| EXERCISE 1 |
From the article below on South Africa's Reserve Bank and Bitcoin, reproduce the passage from "South Africa May" to "the proverbial block.".
| EXERCISE 2 |
Translate this sentence from the article below on the Reserve Bank's Bitcoin policy into Spanish: "The Reserve Bank claims that its up-and-coming registration system should aid in the crusade to protect investors and consumers from the shortcomings of the budding crypto ecosystem."
| EXERCISE 3 |
Carry the article below on South Africa's plan to de-anonymize Bitcoin forward, picking up after its final sentence.

| DOCUMENT SEGMENT |
South Africa May De-anonymize Bitcoin
Per an article from Business Insider’s South Africa-based branch, the Reserve Bank (Sarb) will be releasing a “policy paper” regarding Bitcoin (BTC) and the broader crypto ecosystem in the coming months.
Sarb will purportedly be advising on how crypto wallet providers and related startups, like exchanges, e-commerce platforms, etc., should register with local regulators. The Reserve Bank claims that its up-and-coming registration system should aid in the crusade to protect investors and consumers from the shortcomings of the budding crypto ecosystem.
Reports claim that the financial entity is also looking to integrate such a system to ensure crypto-related laws are paid in full — a purported issue that global governments have been struggling with since Bitcoin’s first trip around the proverbial block.
Sarb seeks to accomplish this seemingly insurmountable task by de-anonymizing BTC transactions, ensuring that exchanges, wallets, and projects of similar caliber actively track transactional data, namely who sent X, who received X, transaction amounts, and other pieces of pertinent data. As put by Business Insider, this system will be much like how “banks are required to know their customers.”
Service providers will also be mandated to comply with anti-money laundering systems, along with reporting and monitoring suspicious transactions, drawing attention to 25,000 Rand+ ($1,800 U.S Dollars) transactions as an example of something deemed questionable.
While their sentiment towards cryptocurrencies seems overly negative, in a consultation paper, made for its role in the Intergovernmental FinTech Working Group (IFGW), the organization did laud this innovation. Sarb purportedly “accepted the reality” of crypto being an important step forward in the financial-technology realm, but remains concerns about certain facets of this ecosystem. More specifically, the Reserve Bank revealed that it is wary about how cryptocurrencies pose a risk to investor protection.
As such, Sarb made it clear that intends to keep an eye on cryptocurrencies — potentially the future of securities/commodities — but is not currently willing to curb trading and innovation fully, as China has controversially done in recent years.

| DATA SEGMENT |
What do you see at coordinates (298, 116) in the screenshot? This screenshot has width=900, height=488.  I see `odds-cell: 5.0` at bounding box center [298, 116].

| FINAL ANSWER 1 |
South Africa May De-anonymize Bitcoin
Per an article from Business Insider’s South Africa-based branch, the Reserve Bank (Sarb) will be releasing a “policy paper” regarding Bitcoin (BTC) and the broader crypto ecosystem in the coming months.
Sarb will purportedly be advising on how crypto wallet providers and related startups, like exchanges, e-commerce platforms, etc., should register with local regulators. The Reserve Bank claims that its up-and-coming registration system should aid in the crusade to protect investors and consumers from the shortcomings of the budding crypto ecosystem.
Reports claim that the financial entity is also looking to integrate such a system to ensure crypto-related laws are paid in full — a purported issue that global governments have been struggling with since Bitcoin’s first trip around the proverbial block.

| FINAL ANSWER 2 |
El Banco de Reserva afirma que su próximo sistema de registro debería ayudar en la cruzada para proteger a los inversores y consumidores de las deficiencias del incipiente ecosistema cripto.

| FINAL ANSWER 3 |
Regulators Looking To Curb Crypto
This recent move comes just days after the European Securities and Markets Authority (ESMA) also commented on this nascent asset class, issuing an advisory report to the E.U. on cryptocurrencies, like Bitcoin, last week. Per Forbes, the E.U. advisory committee recently issued an in-depth report on “crypto-assets.” In the 49-page primer, the ESMA outlined current issues with the underlying crypto market. Although the document was lengthy, a theme became quickly apparent.
The ESMA explained that cryptocurrencies, like Bitcoin, could pose notable threats to investor protection and market integrity. Via the report, the ESMA explained that it currently sees an array of pertinent issues. More specifically, the financial entity called out market volatility, fraud, money laundering, market manipulation, and multi-million dollar cyber-attacks.
ESMA’s analysts and researchers also explained that liquidity in a majority of cryptocurrency markets is shallow, meaning that investors often have “limited possibilities” to cash out of their positions if the worse comes to worst. The detailed report explained:
“These issues are not unique to crypto assets trading platforms they may be exacerbated in the case of crypto-assets because of their high price volatility and often low liquidity.”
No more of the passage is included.